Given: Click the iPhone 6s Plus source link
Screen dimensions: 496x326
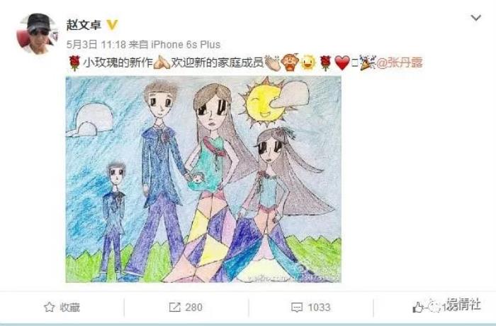Looking at the screenshot, I should click(186, 45).
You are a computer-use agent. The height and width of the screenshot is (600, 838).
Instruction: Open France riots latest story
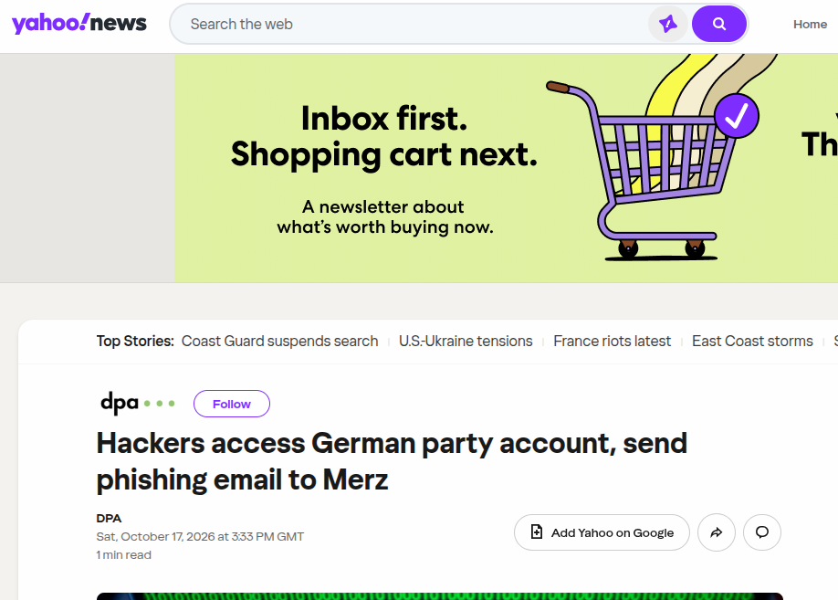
=======
— TASK TO COMPLETE —
Return the entries verbatim, pictures excluded.

— WRITTEN RESPONSE —
Given: Click the iPhone 6s Plus source link
Screen dimensions: 496x326
Looking at the screenshot, I should click(186, 45).
You are a computer-use agent. The height and width of the screenshot is (600, 838).
Instruction: Open France riots latest story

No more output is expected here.